This project has 105 collections (21 organisms x 5 count features):

project_scbasecount.collections.to_dataframe()

Query artifacts of interest based on metadata

Often you might not want to access all the h5ads in a collection, but rather filter them by metadata:

organisms = bt.Organism.lookup()
tissues = bt.Tissue.lookup()
efos = bt.ExperimentalFactor.lookup()
feature_counts = ln.ULabel.filter(type__name="STARsolo count features").lookup()
h5ads_brain = ln.Artifact.filter(
    suffix=".h5ad",
    projects=project_scbasecount,
    organisms=organisms.human,
    ulabels=feature_counts.genefull_ex50pas,
    tissues=tissues.brain,
    experimental_factors=efos.single_cell,
    experiments__name__contains="CRISPRi",  # `perturbation` column is registered in `wetlab.Experiment`
).distinct()

h5ads_brain.to_dataframe()

Load the h5ad files with obs metadata

Load the h5ads as a single AnnData:

adatas = []
for artifact in h5ads_brain[:5]:  # only load the first 5 artifacts to save CI time
    adatas.append(artifact.load())

# the obs metadatas are present in the parquet files
adata_concat = ad.concat(adatas)
adata_concat

Open the sample metadata:

sample_meta = ln.Artifact.filter(
    key__endswith="sample_metadata.parquet",
    projects=project_scbasecount,
    organisms=organisms.human,
    ulabels=feature_counts.genefull_ex50pas,
).one()

sample_meta
sample_meta_dataset = sample_meta.open()
sample_meta_dataset.schema

Fetch corresponding sample metadata:

filter_expr = pc.field("srx_accession").isin(
    adata_concat.obs["SRX_accession"].astype(str)
)
df = sample_meta_dataset.scanner(filter=filter_expr).to_table().to_pandas()

Add the sample metadata to the AnnData:

adata_concat.obs = adata_concat.obs.merge(
    df, left_on="SRX_accession", right_on="srx_accession"
)
adata_concat
adata_concat.obs.head()

□ □ □ □

■ **Exercise set**
1. According to the h5ad tutorial, how many collections does the project have?
2. Return the part of the h5ad tutorial that begins at the words "project_scbasecount.collections.to_dataframe()" and stops after "efos = bt.ExperimentalFactor.lookup()".

■ **Data shown**
□ □ □ □

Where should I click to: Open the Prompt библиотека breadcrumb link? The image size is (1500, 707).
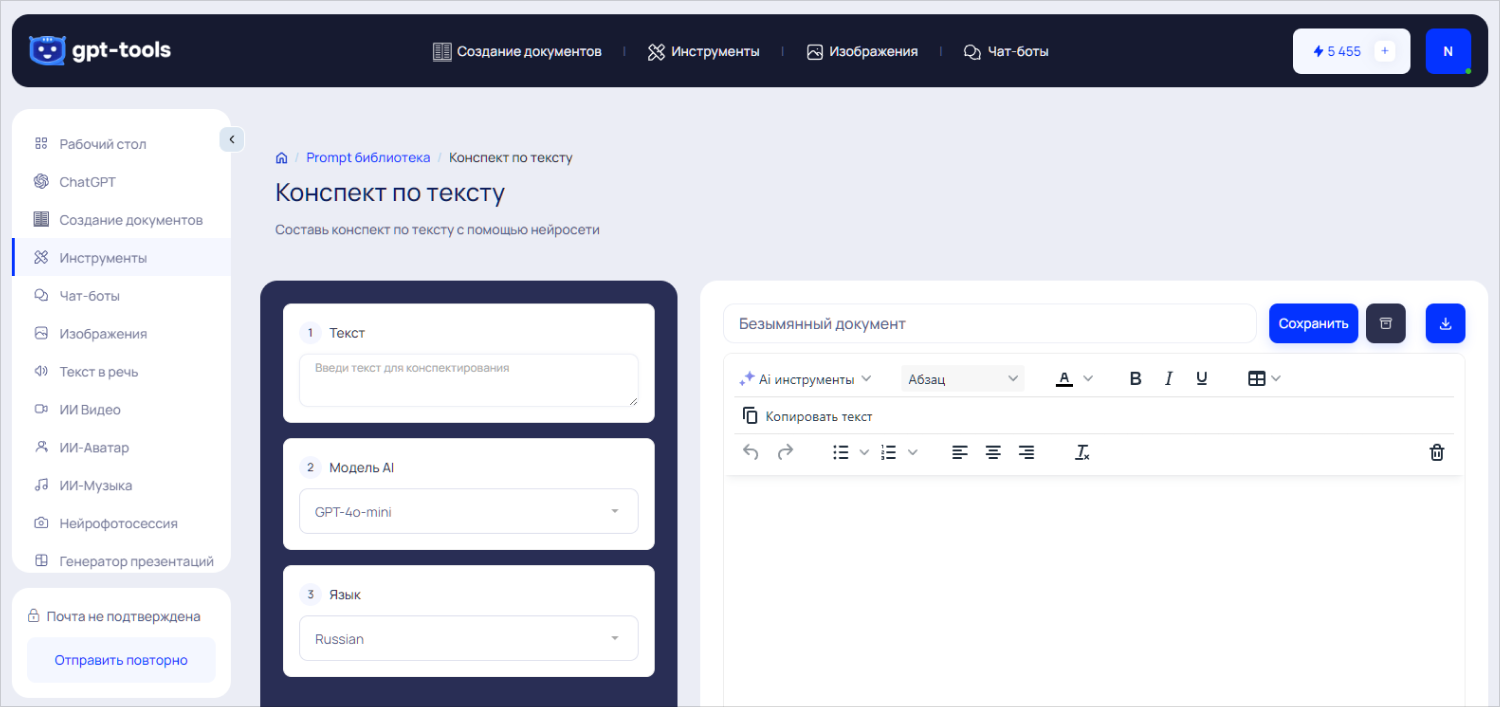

□ □ □ □

■ **Responses per task**
1. 105 collections (21 organisms x 5 count features).

2.
project_scbasecount.collections.to_dataframe()

Query artifacts of interest based on metadata

Often you might not want to access all the h5ads in a collection, but rather filter them by metadata:

organisms = bt.Organism.lookup()
tissues = bt.Tissue.lookup()
efos = bt.ExperimentalFactor.lookup()